# Fragmento del texto
━━━━━━━━━━━━━━━━
Sé del año 1941 lo que dicen los libros de Historia y lo que me han contado mis padres. La grisura de la postguerra, las estrecheces, las huellas del conflicto en ciudades y pueblos, el hambre. Y sin embargo, a pesar de un panorama en el que nada debía invitar al optimismo, en ese año nacieron tantos niños como en este que acaba.

Podría pensarse que en aquel entonces un bebé nacía porque no había otra, ni modo de programarlo ni de prevenirlo. Que quizás el final de la guerra llamaba a llenar de vida lo que antes sólo era muerte. O que donde comían dos –aunque fuera poco–, comían tres o cuatro. No importa cuál fuera el motivo pero cuesta pensar que esa España entre las ruinas sea el antecedente más cercano a las cifras de nacimientos que el INE nos arroja hoy en nuestro país.

La España vaciada se ha convertido en un mantra, en una etiqueta, en un motivo, tan sugerente como el cambio climático, la transición ecológica o el feminismo.

Ya es preceptivo incluir esos temas en los programas de los partidos, crear direcciones generales con el asunto o ponerlo de coletilla en un ministerio. La realidad es que hace mucho tiempo que lidiamos con la España vaciada, y no nos referimos sólo a la de los pueblos abandonados, a esa donde ha desaparecido la industria (si alguna vez la hubo) y con ella los jóvenes o la de los campos yermos por falta de manos dispuestas a trabajarlos.
━━━━━━━━━━━━━━━━
# Entradas proporcionadas
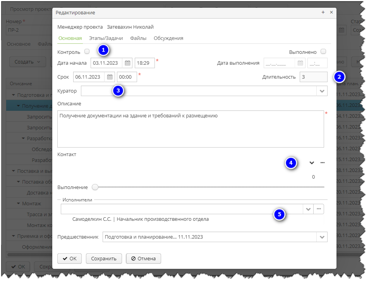Open calendar picker for Дата начала

pos(127,63)
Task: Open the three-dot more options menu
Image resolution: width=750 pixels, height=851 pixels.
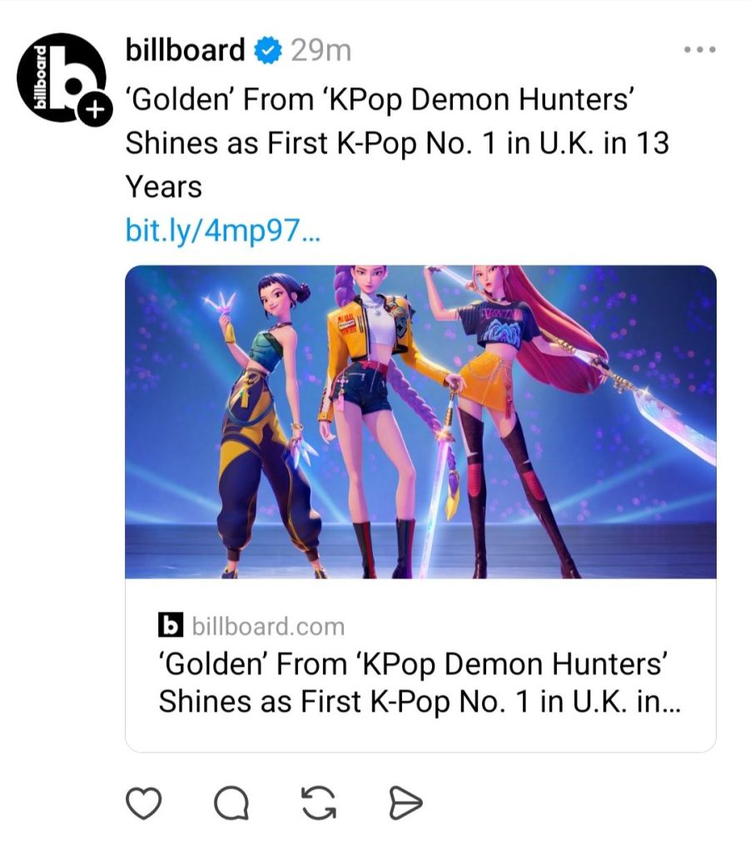Action: tap(699, 50)

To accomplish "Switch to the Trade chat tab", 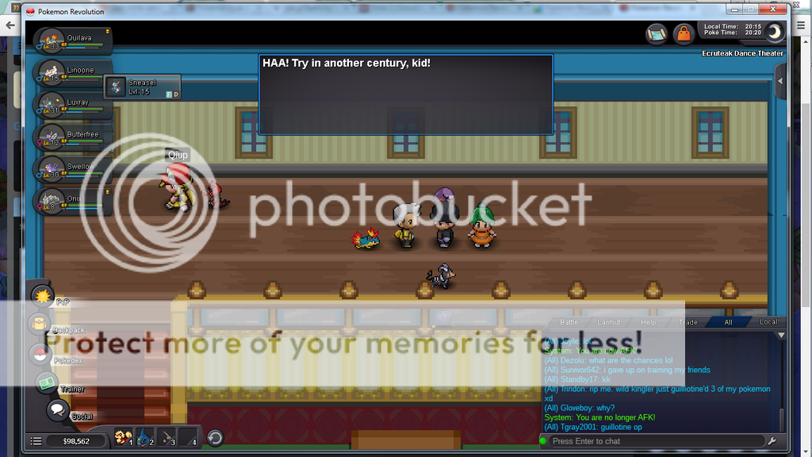I will pyautogui.click(x=688, y=322).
━━━━━━━━━━━━━━━━
# Instrucciones
• A. Según el fragmento, ¿en qué año nacieron tantos niños como en el año que acaba?
• B. Copia del fragmento el pasaje que va desde "La España vaciada se" hasta "o el feminismo.".

# Respuestas por tarea
• A. En 1941.

• B.
La España vaciada se ha convertido en un mantra, en una etiqueta, en un motivo, tan sugerente como el cambio climático, la transición ecológica o el feminismo.